In June, RTÉ’s Hot Mess podcast featured an interview with Roger Hallam. In the weeks to come, Hallam, co-founder of Extinction Rebellion and Just Stop Oil, would have received the longest ever sentence for non-violent protest in front of a British court. The sentence was on the charges of “conspiracy to cause a public nuisance”, coordinating direct action protests on a motorway.
When asked why is his group not going against those that directly profit from not taking climate change mitigation measures, i.e. the capitalist shareholders of the fossil fuel economy, Hallam replied that: “what you have to do, when society is addicted to injustice, is challenge the whole of society.” Hallam argued that actions targeting fossil fuel companies and their financiers do not remain in the media and the public eye, while those on the motorways had a prolonged effect.
Meanwhile in Ireland, the discontent with “green” policies grows. Let us take an example many can relate to these days, that of plastic bottle recycling. The introduction of the deposit return scheme earlier this year saw shops install automated deposit machines for disposal of bottles and cans, as well as the addition of a deposit to the price of drinks.

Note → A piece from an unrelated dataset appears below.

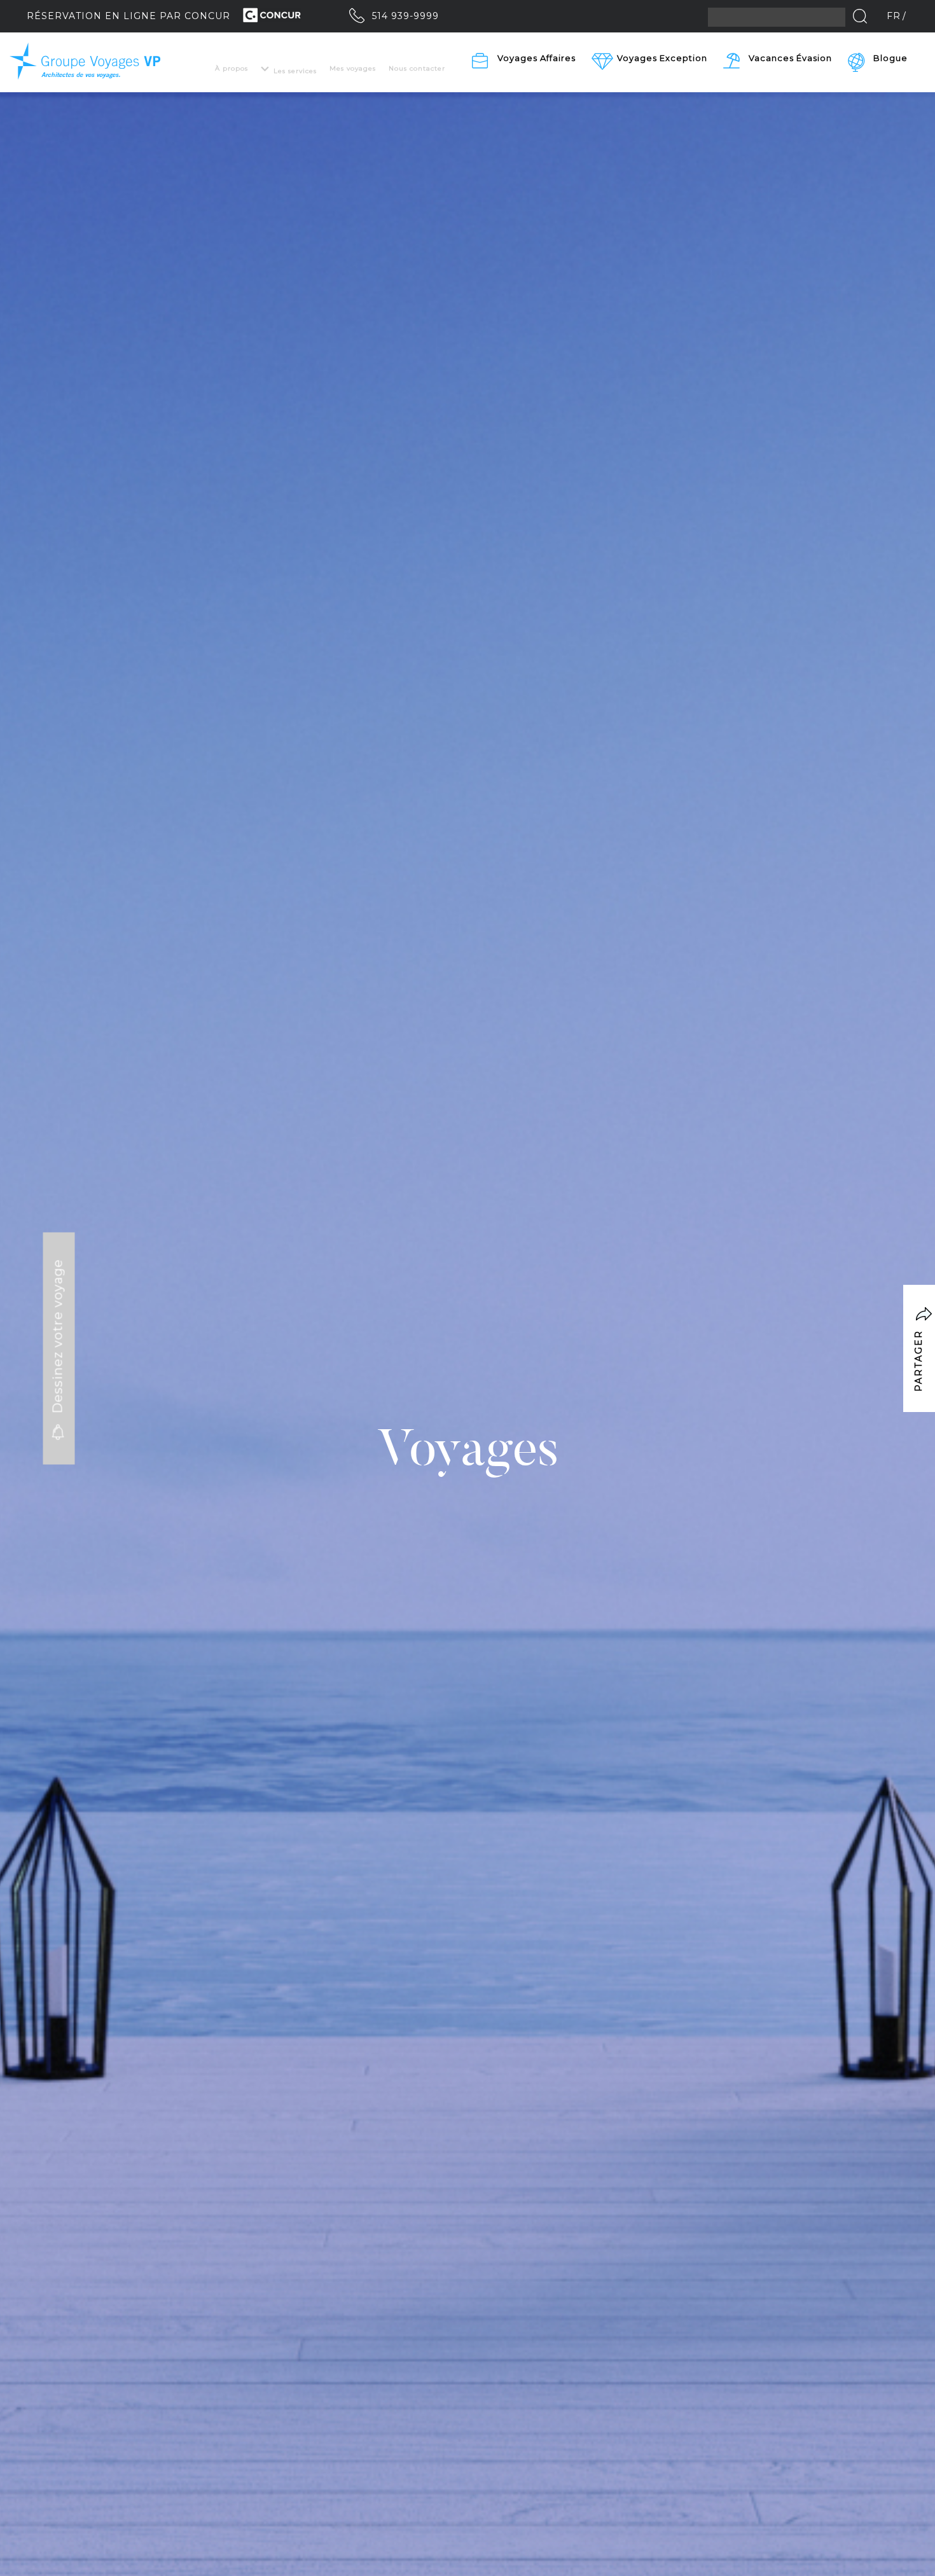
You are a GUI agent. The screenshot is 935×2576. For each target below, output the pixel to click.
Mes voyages (352, 68)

In a very abstract vision of the policy’s implementation, every bottle gets returned via the machines and the customers get every cent of their deposit back, while ensuring that the bottles get recycled.
While this article is not an analysis of particular issues around this scheme, we can list some of them. The machines break down easily, to the frustration of the customers who often bring in a big bag of bottles from their household to recycle in one go. That leaves them with the option of taking the bottles back home and trying again some other time, or just binning them, while the latter option creates a striking visual of a full bin next to a broken machine. Of course, the frustration over broken machines extends to workers in the shops, who have nothing to do with this machinery brought into their place of work. Furthermore, the idea of a private company striking a deal to conduct a state-wide programme of collecting bottles for recycling is another instance of the waste capitalism in Ireland reinventing itself: after privatisation of waste management in general, which included recycling as well, this scheme just takes it another step further away from a working, state-managed and well-planned waste management. Of course, the financial effect on the general population can’t be ignored either.
Now, we opened with Just Stop Oil’s “challenge to whole of society” with their direct action protests on the motorway, and continued with the Irish government’s policies, represented by the deposit return scheme: but what is the common thread? The common target that emerges from these actions, both of which are labelled environmental(ist), is the working class. The challenge to whole of society, whether it is by activists or the government, disproportionately affects the working class, and, to push the argument further, antagonises it. The “whole of society” concept is something like “man-made climate change”: the idea to put the bill of climate catastrophe on the whole of humanity, when it is clear that the climate crisis is that of capitalism, and hence clearly class-demarcated.
The working class is not a willing collaborator in the destruction of the environment, but a conscripted force managed by the capitalists. To break this cycle of harm, the working class needs to take ownership of the environmental struggle, move from being a object of bourgeois visions of environment and society, and become the subject in its own right. This is the responsibility of the workers’ organisations, trade unions, and the revolutionary party. The same revolutionary potential the proletariat has in the discourse of the socialist revolution is the revolutionary potential it has in the environmental struggle, for the struggles are one and the same. The class interest of the proletariat is to secure a habitable planet for us, and to end exploitation. The only way to end the overexploitation of nature is to end exploitation of the worker.